▶ _Exercise requirements_
Exclude all pictures, and reproduce exactly the lines from the one containing "914x421 pixels." through the end of the records, with nothing else added.

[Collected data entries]

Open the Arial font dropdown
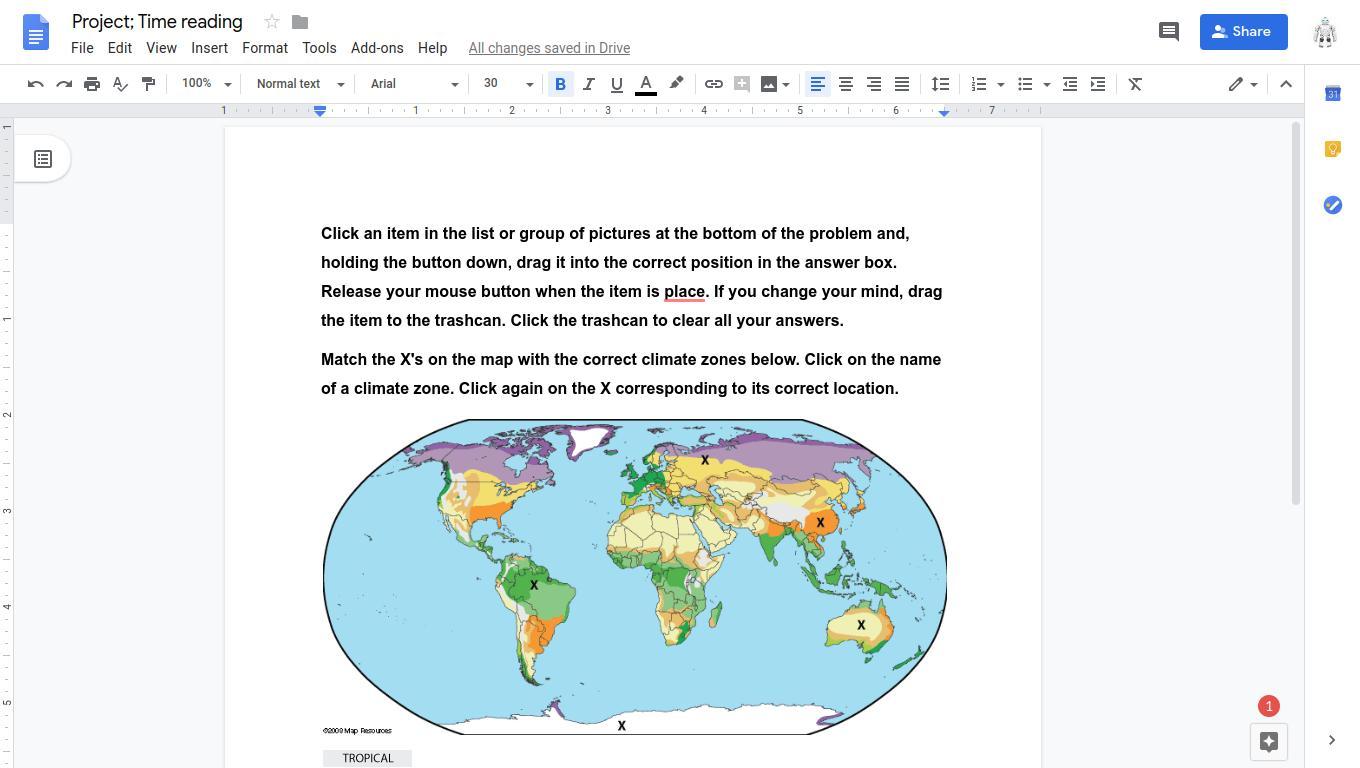414,84
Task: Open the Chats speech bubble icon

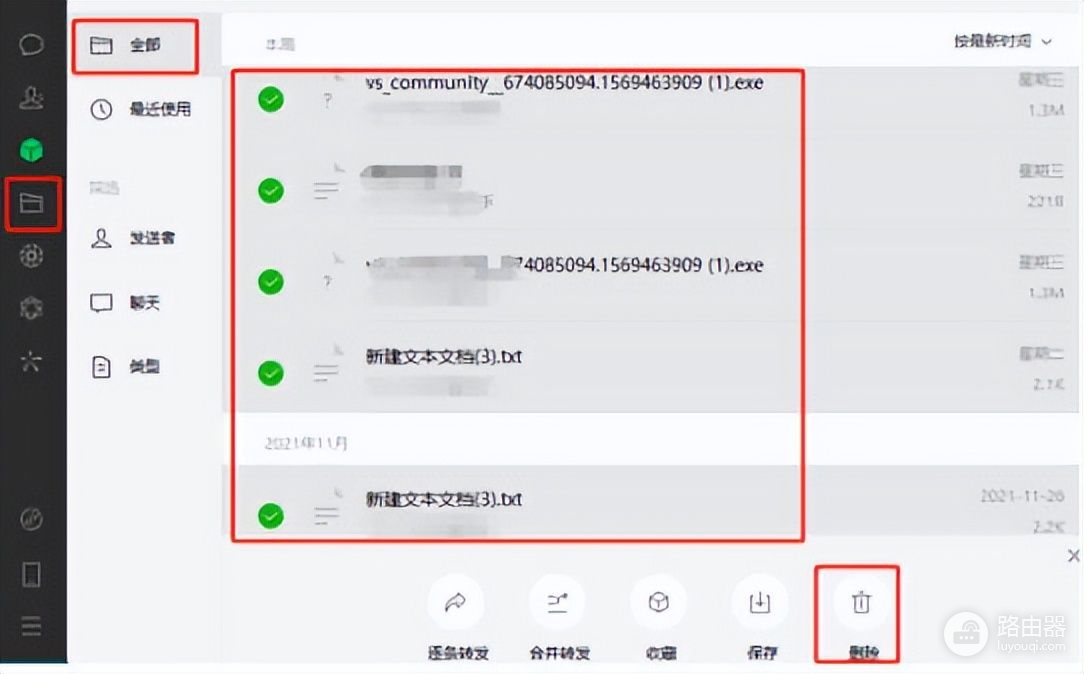Action: tap(31, 46)
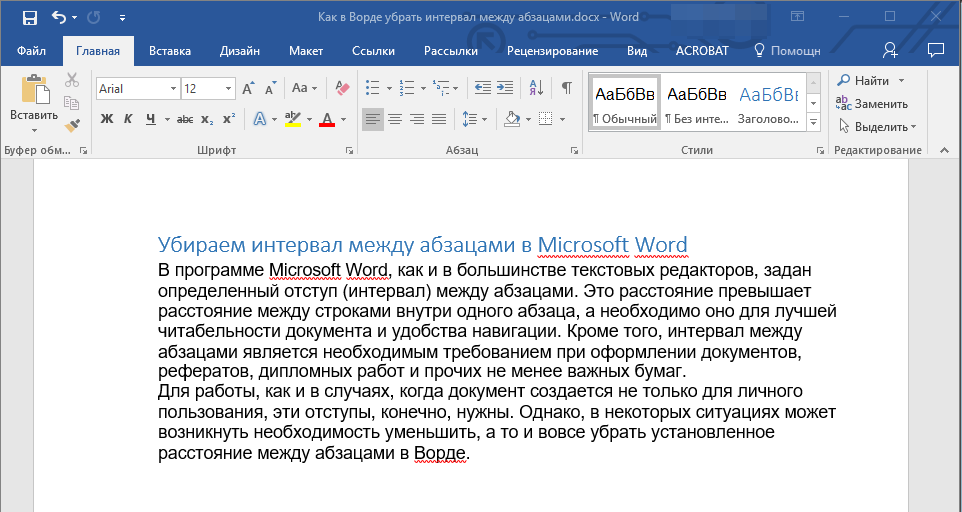Toggle strikethrough formatting (abc)
Image resolution: width=962 pixels, height=512 pixels.
click(185, 120)
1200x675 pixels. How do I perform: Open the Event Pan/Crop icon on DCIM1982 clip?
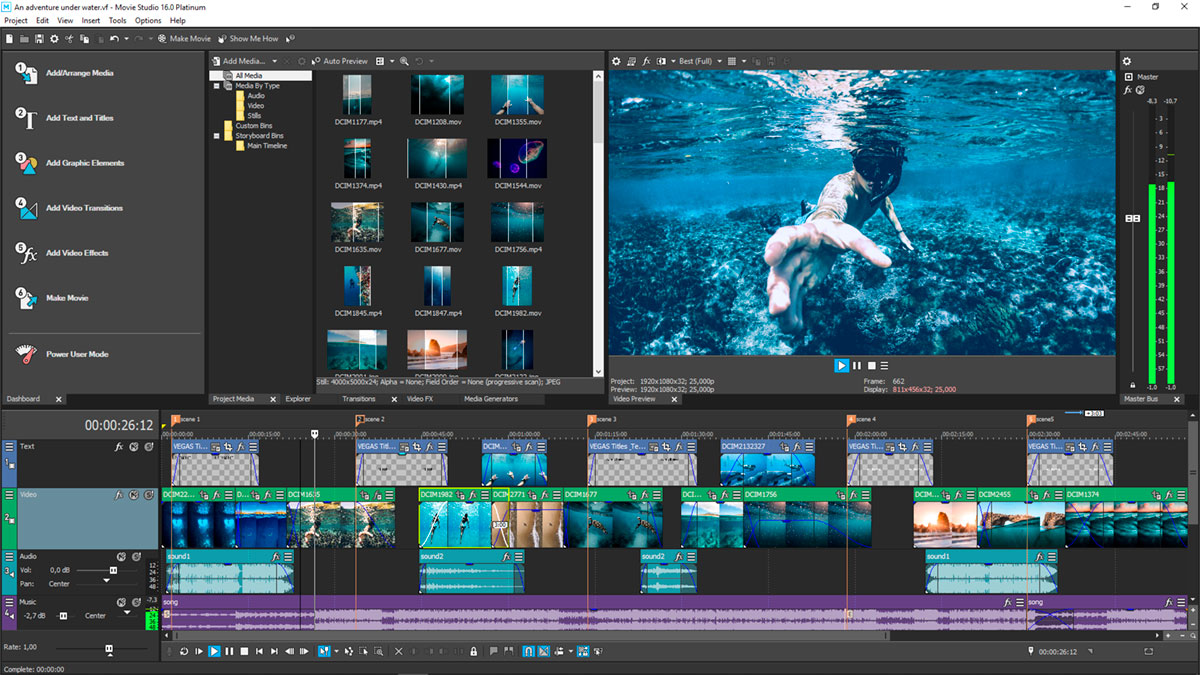pyautogui.click(x=460, y=495)
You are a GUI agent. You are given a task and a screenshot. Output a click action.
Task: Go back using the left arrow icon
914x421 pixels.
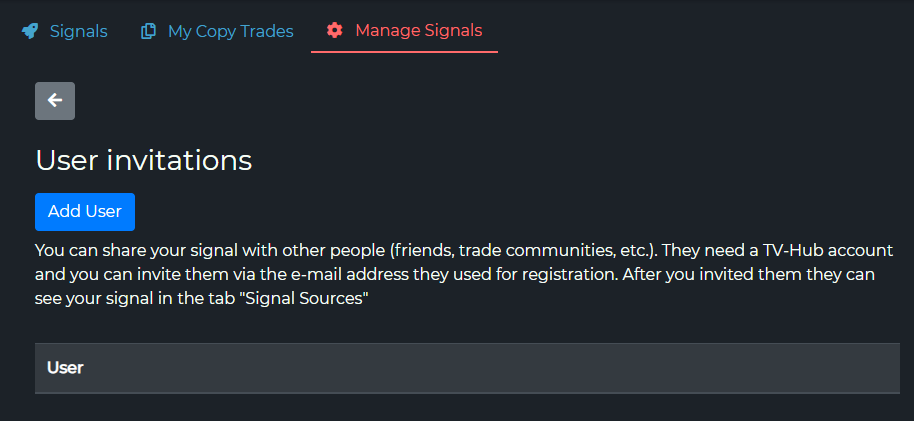click(x=55, y=101)
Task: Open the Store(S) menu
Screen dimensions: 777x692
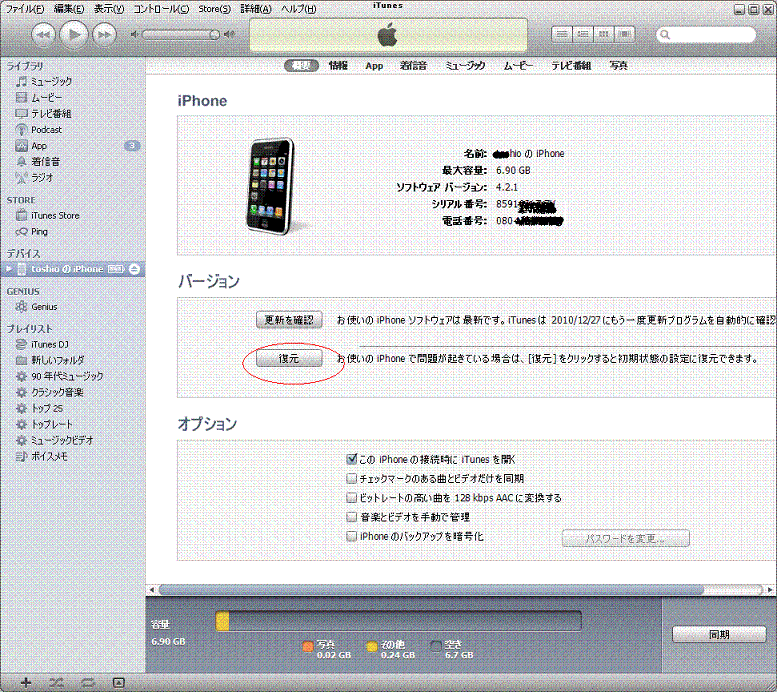Action: coord(214,8)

▶ _Response below_
914x421 pixels.
click(x=55, y=101)
Task: Open the Store(S) menu
Screen dimensions: 777x692
Action: coord(214,8)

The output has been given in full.